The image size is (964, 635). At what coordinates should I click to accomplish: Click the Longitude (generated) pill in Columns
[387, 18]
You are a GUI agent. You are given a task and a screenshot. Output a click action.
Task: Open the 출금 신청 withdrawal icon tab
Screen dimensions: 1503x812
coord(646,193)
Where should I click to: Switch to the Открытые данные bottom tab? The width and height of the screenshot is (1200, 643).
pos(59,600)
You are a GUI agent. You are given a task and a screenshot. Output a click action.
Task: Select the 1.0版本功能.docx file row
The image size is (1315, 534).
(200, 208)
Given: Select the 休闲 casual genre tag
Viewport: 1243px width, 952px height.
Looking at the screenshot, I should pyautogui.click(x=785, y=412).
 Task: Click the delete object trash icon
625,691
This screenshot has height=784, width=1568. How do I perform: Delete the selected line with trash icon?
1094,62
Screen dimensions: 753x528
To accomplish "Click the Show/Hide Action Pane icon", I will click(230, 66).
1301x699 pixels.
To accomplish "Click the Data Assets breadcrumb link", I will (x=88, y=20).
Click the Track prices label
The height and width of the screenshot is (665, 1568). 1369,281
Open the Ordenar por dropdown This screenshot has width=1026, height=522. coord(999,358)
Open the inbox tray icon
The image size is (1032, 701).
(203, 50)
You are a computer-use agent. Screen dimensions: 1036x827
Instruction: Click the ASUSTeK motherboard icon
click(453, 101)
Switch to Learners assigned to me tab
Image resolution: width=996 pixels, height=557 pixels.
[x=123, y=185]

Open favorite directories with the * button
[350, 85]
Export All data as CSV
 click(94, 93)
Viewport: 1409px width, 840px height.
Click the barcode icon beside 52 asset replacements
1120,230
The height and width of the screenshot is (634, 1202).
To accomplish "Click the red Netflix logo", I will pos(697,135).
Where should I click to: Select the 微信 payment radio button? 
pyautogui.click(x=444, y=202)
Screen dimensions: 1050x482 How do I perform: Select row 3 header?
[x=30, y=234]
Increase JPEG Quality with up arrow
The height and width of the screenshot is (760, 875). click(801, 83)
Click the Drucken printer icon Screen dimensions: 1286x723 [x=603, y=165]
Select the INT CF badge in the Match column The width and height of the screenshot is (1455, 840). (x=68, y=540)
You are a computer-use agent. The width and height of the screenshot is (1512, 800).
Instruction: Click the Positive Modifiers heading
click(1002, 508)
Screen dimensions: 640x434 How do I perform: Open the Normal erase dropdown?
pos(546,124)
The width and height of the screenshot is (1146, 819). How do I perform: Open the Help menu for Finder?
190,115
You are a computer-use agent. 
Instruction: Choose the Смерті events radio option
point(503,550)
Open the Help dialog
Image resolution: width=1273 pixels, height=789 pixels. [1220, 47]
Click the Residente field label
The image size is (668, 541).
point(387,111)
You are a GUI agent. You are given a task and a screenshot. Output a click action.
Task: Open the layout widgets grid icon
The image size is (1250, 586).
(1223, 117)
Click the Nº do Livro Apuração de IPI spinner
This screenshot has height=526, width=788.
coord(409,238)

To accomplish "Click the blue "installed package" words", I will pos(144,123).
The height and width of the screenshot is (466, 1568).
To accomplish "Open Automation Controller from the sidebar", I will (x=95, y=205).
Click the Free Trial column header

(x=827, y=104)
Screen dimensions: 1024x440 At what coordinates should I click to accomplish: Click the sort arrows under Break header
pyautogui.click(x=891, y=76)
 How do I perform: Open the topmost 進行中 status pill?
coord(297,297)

——

> Instructions for the task: Extract every line from the records above that contains the word "computer".

> Finished exercise:
You are a computer-use agent. Screen dimensions: 1036x827
You are a computer-use agent. The width and height of the screenshot is (1512, 800).
You are a computer-use agent. 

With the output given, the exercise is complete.